Some ambulance operators say they feel caught between wanting to help sick people and obeying the rules that determine whether Medicare will pay them.
Monet Daniels, with Cardinal Ambulance in Montclair, New Jersey, said her firm has dropped many patients who no longer qualify for Medicare-paid nonemergency transport and has also reduced the fee for stretcher service to some people who pay out of pocket.
“We feel bad because they’ll still call from time to time, but basically there is a gap in the system. We have had patients call crying and say, ‘What am I going to do, just sit here and die?’ ” Daniels said.
Marsha Simon, a medical transportation consultant in Washington, D.C., suggested Medicare start paying for wheelchair vans to dialysis. The government would save money in the end by avoiding costly emergency room visits and subsequent hospitalizations, she said.
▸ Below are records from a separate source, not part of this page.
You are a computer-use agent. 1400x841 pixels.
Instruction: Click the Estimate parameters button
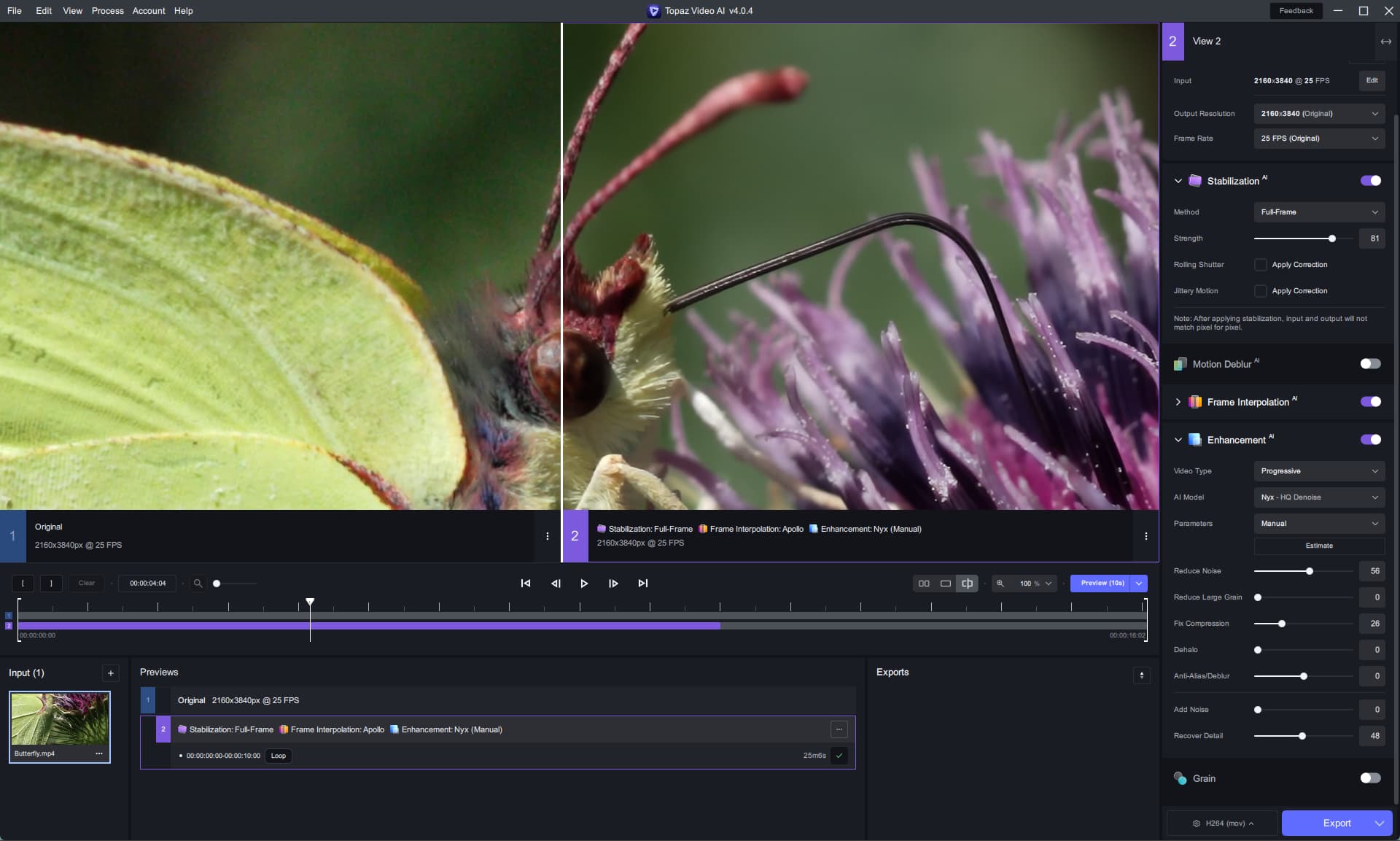[x=1318, y=546]
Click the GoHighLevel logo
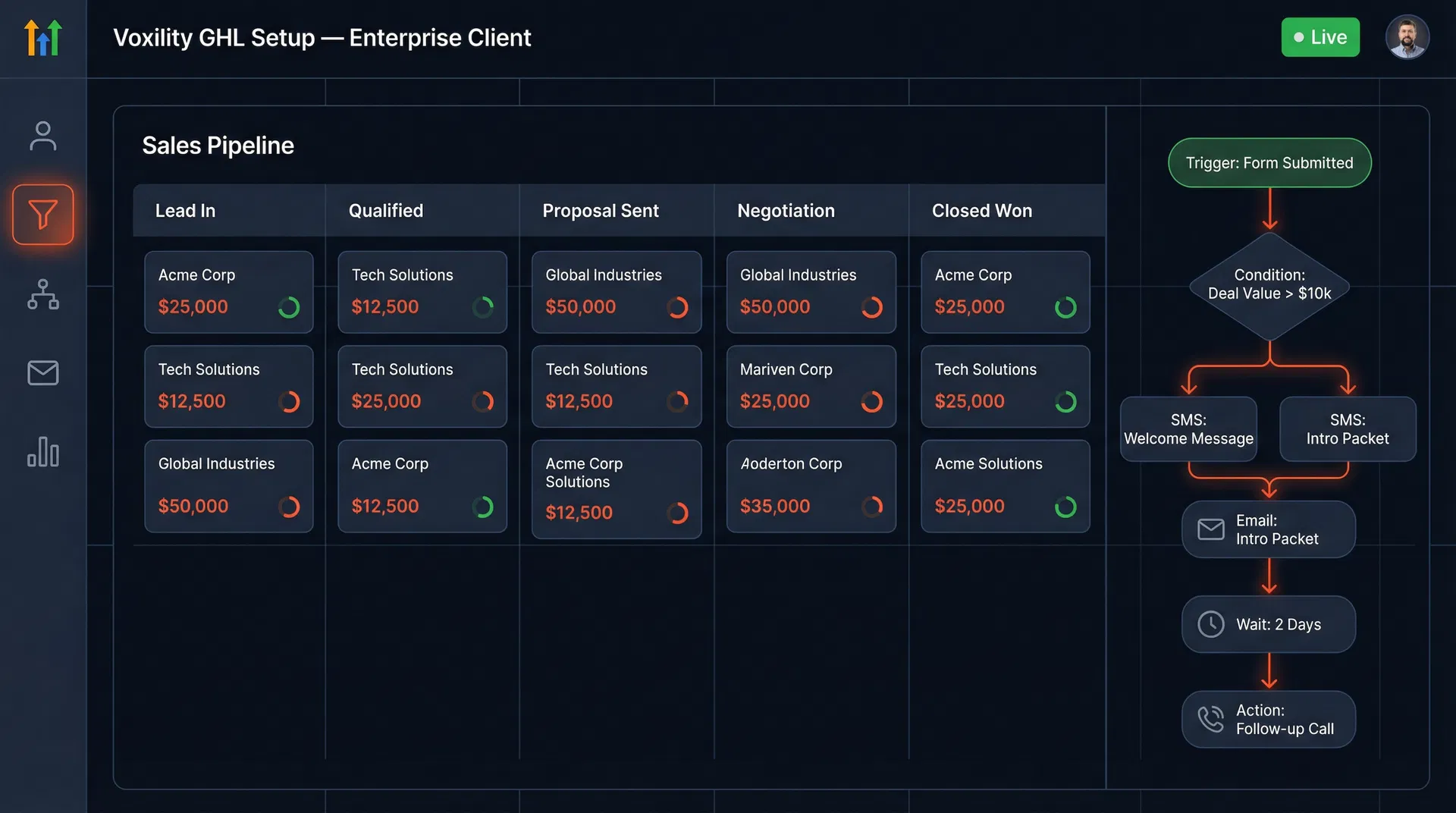Image resolution: width=1456 pixels, height=813 pixels. coord(43,37)
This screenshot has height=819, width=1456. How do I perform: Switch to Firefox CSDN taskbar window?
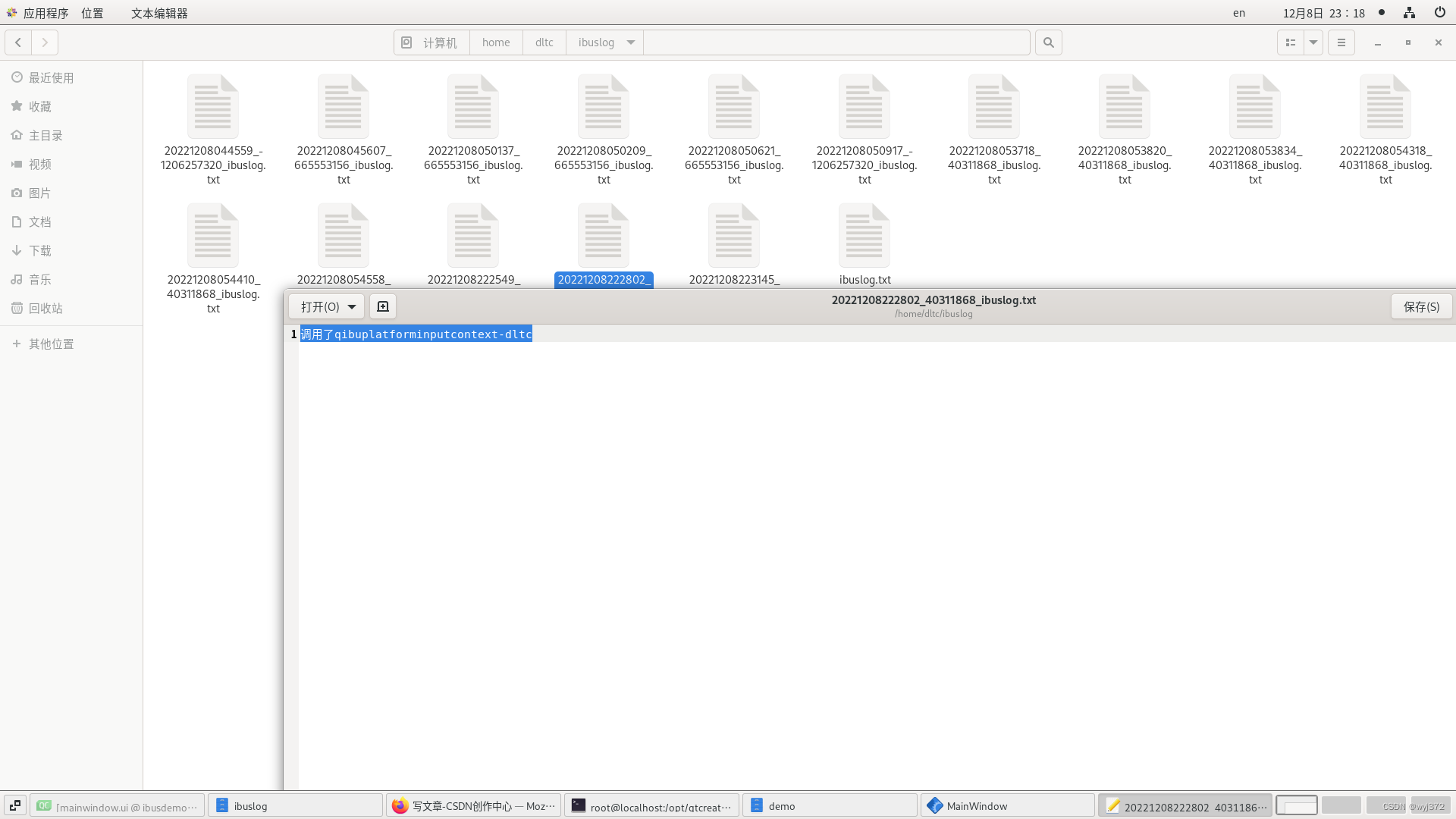click(x=474, y=805)
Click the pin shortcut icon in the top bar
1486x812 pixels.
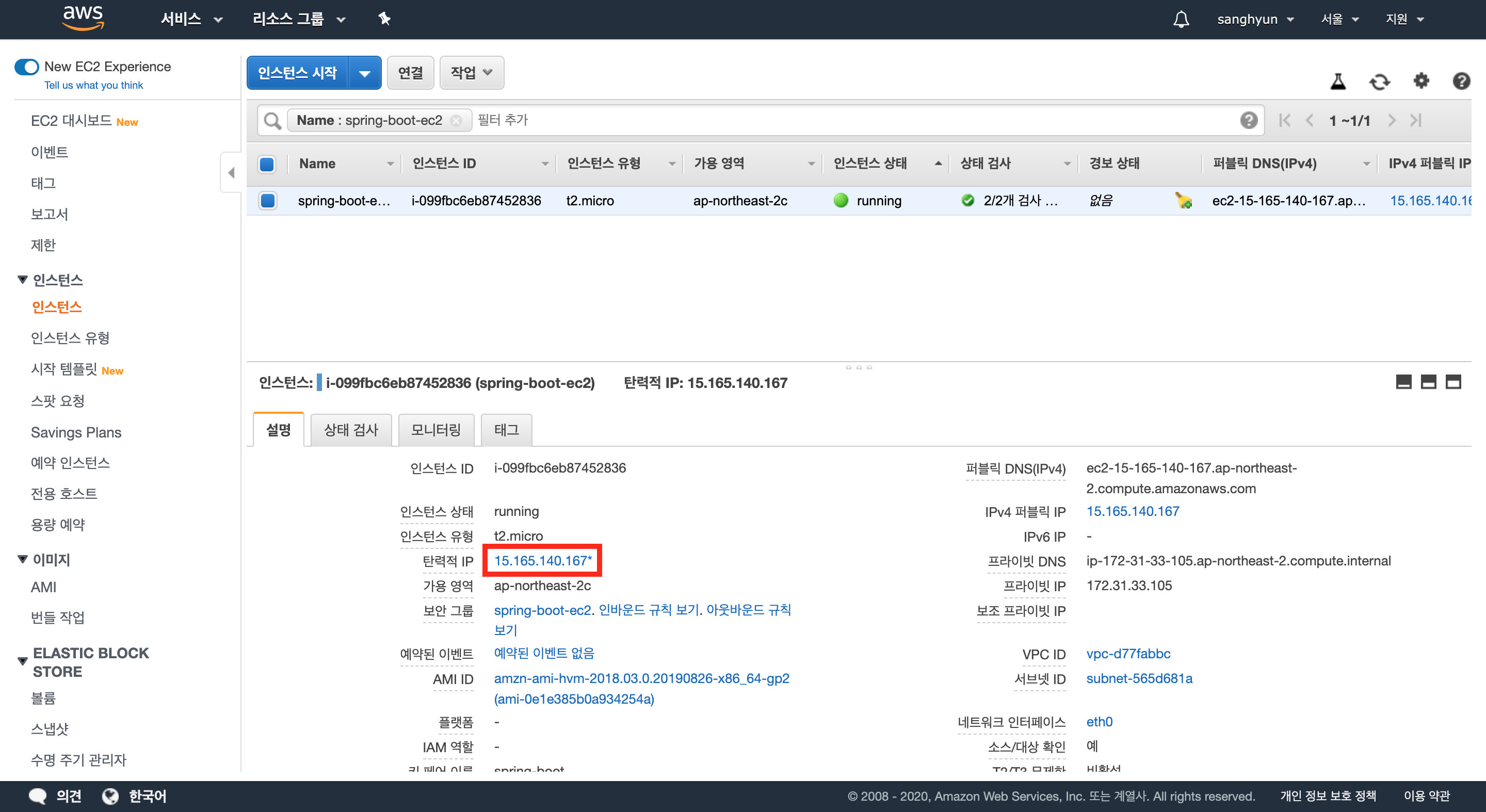pos(384,19)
In fact, Medicaid, the federal-state health program for low-income people, pays for nonemergency wheelchair transport and it has been picking up some of the costs for those enrollees who qualify for both Medicaid and Medicare. In New Jersey last year, Medicaid paid for 400 more wheelchair van trips a day and 600 more trips a day to dialysis, according to LogistiCare, which manages transportation benefits for Medicaid in the state.
Still, suitable transportation options are few in some places. In the four counties that surround Columbia, South Carolina, the only alternatives to Medicare-paid dialysis transportation is to qualify for Medicaid or pay for the transportation out of pocket. There is scheduled bus service for disabled people, but the bus does not pick up at individual residences.
Twenty ambulance companies have closed in South Carolina since the new Medicare policy went into effect. To Greg Shore, president of Medshore Ambulance Service in Anderson, South Carolina, that’s a sign that the program is weeding out fraud. “I feel more comfortable with this program,” he said, because he knows before picking up patients if Medicare will pay him.
Josh Watts, CEO of MedTrust, an ambulance company in Charleston, South Carolina, said Medicare rejects a third of the prior authorizations that MedTrust submits and pulling together the authorization requests is time-consuming and difficult. The ambulance company has to rely on doctors’ offices to provide information it needs to seek those authorizations and that can take longer than Medicare allows.
“I’ll go out of business before I let someone die because they haven’t been to dialysis for two weeks.”